The real rub that has motivated Ethan on this merry eve, though, is thinking about his station in life, how he’s simply letting it all pass him by. After being rejected by the police academy, he’s just been toiling away, miserable at his middling TSA job that he’s settled for to be closer to Nora, the only thing he cares about. The pregnancy has awoken something in him—a self-determination to be a better man, to fight for what he believes in—and that’s the last thing Traveler needed as he tells Ethan, “All you have to do is nothing.” 

Egerton is a convincing everyman hero, though Ethan proves remarkably resourceful. As he and Traveler trade volleys in their attempts to assert control over the other, T.J. Fixman’s script keeps one guessing as to how Ethan might wiggle his way out of each new scenario. Collet-Serra’s gift for placing us in these moral predicaments and high-anxiety circumstances proves itself again here, as does his knack for creatively maximalizing limited environments. Carry-On takes place almost entirely within the confines of LAX, using an actual retired airport for the set and giving us that tactile sensation as characters maneuver their way through airport lounges, restaurants, gate checks, metal detectors, and baggage claims. The stress of holiday travel surrounds them at every moment, the background filled with civilians who remind us of the threat that Ethan is aiming to quell. 
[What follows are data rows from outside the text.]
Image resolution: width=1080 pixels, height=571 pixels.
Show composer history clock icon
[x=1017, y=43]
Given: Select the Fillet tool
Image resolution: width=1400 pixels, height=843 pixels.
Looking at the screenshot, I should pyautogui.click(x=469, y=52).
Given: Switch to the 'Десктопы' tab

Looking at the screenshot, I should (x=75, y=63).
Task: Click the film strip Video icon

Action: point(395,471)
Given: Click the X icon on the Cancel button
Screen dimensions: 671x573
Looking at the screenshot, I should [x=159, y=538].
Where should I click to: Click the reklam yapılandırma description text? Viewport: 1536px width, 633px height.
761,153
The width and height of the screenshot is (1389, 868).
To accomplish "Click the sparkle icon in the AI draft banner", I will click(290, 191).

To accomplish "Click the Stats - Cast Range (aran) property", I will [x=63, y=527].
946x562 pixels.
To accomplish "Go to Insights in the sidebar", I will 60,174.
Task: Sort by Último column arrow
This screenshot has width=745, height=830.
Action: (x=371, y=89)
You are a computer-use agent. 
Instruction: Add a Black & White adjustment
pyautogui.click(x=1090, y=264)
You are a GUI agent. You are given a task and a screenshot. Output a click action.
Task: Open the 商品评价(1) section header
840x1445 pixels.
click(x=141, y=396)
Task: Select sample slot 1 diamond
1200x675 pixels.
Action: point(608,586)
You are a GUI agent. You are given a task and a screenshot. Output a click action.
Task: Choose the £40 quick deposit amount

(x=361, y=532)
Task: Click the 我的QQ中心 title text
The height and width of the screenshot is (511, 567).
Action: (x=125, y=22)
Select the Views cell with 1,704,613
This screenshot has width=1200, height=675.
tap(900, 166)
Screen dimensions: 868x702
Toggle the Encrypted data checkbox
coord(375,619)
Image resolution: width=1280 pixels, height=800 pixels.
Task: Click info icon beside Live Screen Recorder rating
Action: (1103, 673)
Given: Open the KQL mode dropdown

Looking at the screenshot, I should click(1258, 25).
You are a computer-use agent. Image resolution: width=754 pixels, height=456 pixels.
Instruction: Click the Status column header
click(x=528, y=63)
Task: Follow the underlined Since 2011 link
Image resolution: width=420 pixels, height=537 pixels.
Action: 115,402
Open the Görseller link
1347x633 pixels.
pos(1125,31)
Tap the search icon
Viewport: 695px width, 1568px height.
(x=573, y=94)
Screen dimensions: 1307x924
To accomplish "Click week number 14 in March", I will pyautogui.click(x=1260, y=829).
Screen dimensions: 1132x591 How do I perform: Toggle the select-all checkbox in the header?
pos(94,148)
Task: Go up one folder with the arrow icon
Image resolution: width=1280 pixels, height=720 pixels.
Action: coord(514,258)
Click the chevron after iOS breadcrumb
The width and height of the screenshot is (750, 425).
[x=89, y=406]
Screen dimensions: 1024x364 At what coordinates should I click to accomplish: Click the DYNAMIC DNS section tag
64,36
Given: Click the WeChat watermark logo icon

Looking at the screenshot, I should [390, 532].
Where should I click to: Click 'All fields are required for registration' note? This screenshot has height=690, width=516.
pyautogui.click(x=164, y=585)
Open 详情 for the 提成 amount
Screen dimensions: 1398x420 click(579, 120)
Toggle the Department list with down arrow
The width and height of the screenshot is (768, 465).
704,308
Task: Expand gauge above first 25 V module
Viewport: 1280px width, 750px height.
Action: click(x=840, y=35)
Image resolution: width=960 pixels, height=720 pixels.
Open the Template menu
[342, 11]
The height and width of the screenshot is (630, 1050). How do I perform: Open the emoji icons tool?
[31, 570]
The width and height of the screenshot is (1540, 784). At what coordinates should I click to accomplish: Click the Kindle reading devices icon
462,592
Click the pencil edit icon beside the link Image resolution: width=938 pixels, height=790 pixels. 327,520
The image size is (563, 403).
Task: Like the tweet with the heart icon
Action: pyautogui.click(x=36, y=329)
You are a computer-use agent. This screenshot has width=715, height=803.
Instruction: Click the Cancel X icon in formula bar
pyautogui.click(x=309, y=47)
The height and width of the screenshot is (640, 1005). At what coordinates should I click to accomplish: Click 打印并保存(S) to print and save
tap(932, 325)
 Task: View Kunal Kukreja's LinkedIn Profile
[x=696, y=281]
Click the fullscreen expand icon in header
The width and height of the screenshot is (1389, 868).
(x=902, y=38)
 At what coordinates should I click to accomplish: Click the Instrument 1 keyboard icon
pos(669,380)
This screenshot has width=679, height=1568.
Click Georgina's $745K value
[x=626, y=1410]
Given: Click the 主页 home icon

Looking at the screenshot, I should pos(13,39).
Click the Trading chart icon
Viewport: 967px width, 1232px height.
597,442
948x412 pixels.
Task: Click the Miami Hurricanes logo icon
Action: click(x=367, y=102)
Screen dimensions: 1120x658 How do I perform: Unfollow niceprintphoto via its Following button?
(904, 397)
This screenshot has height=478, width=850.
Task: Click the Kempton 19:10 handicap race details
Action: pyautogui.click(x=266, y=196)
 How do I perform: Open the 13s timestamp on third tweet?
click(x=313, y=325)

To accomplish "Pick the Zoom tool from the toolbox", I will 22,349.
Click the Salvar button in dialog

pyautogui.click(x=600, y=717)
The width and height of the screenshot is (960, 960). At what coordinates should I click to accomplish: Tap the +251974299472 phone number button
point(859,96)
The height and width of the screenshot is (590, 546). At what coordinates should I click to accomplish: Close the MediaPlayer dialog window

We’re periodically taken outside the airport to check in with Detective Elena Cole (a sturdy Danielle Deadwyler), who’s following a series of clues leading her towards LAX. This presents us with Carry-On’s most energizing action sequence: a digitized one-shot fight scene inside of a moving car on a highway that leaves a bevy of carnage in its wake. Collet-Serra consistently balances these mega-setpieces with quiet, intense spells of suspense utilizing the claustrophobic environment and deft skills of his ensemble cast. The first act largely finds Egerton sitting in a chair as he and Bateman trade dialogue over an earpiece, and it’s as thrilling as any gunplay that comes later down the track. 

Carry-On keeps you on the edge of your seat with its myriad turns, always being sure to ground itself in realistic characters who offer the opportunity to question what we would do if presented with a similar scenario. It’s a welcome return to Collet-Serra’s sweet spot, a throwback to ’90s thrillers and a new Christmas crime classic in the vein of Turbulence and Die Hard—or Die Hard 2: Die Harder, if you want a festive triple-feature of Christmas crime thrillers in aviation environments. 

Carry-On is streaming on Netflix on December 13.